TEXT SHOWN |

"Don't Look, But I Know You Do": Norms and Observer Effects in Shared LLM Accounts
This research addresses the problem of adapting single-user AI platforms to multi-user realities for users sharing accounts, highlighting incremental insights into social norms and privacy tensions.
The study investigated how large language model (LLM) subscriptions are shared among users, identifying four sharing types based on owner usage and cost-sharing, and found that users adjust their behavior due to privacy concerns and observer effects. It combined a survey of 245 users and interviews with 36 participants to analyze norm formation and fragility in this social practice.
Account sharing is common in subscription services and is now extending to generative AI platforms, which are still primarily designed for individual use. Sharing often requires workarounds that create new tensions. This study examines how LLM subscriptions are shared and the norms that develop. We combined a survey of 245 users with interviews of 36 participants to understand both patterns and lived experiences. Our analysis identified four types of account sharing, organized along two dimensions: whether the owner uses the account and whether subscription costs are shared. Within these types, we examined how norms were formed and how their fragility, especially privacy, became evident in practice. Users, fully aware of this, subtly adjusted their behavior, which we interpret through the lens of the observer effect. We frame LLM account sharing as a social practice of appropriation and outline design implications to adapt single-user platforms to multi-user realities.

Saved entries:
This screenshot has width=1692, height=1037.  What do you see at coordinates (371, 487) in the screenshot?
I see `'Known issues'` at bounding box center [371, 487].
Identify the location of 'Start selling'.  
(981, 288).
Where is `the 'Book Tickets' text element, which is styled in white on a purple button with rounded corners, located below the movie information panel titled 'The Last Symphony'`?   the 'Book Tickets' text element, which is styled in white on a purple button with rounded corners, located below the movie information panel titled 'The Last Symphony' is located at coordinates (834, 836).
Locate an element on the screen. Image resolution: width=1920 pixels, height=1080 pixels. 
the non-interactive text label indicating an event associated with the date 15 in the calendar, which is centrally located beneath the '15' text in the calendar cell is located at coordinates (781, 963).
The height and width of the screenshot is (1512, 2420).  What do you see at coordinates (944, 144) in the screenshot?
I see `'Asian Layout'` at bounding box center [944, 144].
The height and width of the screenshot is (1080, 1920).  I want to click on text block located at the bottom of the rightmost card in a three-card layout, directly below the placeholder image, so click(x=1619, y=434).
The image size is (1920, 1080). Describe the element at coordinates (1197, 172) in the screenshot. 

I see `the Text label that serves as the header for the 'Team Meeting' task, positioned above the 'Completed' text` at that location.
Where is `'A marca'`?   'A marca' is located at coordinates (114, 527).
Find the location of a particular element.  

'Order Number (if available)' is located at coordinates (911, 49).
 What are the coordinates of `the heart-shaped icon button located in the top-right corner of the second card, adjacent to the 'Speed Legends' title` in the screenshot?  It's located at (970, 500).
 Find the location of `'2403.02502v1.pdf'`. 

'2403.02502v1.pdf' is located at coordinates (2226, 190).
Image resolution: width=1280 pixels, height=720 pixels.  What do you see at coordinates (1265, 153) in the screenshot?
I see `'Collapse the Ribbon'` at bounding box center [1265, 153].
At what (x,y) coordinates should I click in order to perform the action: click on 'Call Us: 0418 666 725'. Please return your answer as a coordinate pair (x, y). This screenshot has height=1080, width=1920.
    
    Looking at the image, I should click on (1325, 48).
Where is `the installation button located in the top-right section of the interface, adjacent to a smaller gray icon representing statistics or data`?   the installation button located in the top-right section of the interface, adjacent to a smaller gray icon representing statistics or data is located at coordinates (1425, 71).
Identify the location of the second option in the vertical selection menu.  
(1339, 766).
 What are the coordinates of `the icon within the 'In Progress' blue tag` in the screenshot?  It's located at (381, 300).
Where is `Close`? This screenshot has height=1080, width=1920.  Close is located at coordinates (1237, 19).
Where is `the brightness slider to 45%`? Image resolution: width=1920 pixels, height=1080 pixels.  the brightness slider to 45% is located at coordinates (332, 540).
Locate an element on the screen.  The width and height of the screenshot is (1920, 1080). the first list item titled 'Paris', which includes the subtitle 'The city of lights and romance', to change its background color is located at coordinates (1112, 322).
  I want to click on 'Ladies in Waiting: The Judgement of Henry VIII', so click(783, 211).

TASK PROMPT | Write out everything in the text on shared LLM accounts from "The study investigated" down to "this social practice.".

TASK RESULT |
The study investigated how large language model (LLM) subscriptions are shared among users, identifying four sharing types based on owner usage and cost-sharing, and found that users adjust their behavior due to privacy concerns and observer effects. It combined a survey of 245 users and interviews with 36 participants to analyze norm formation and fragility in this social practice.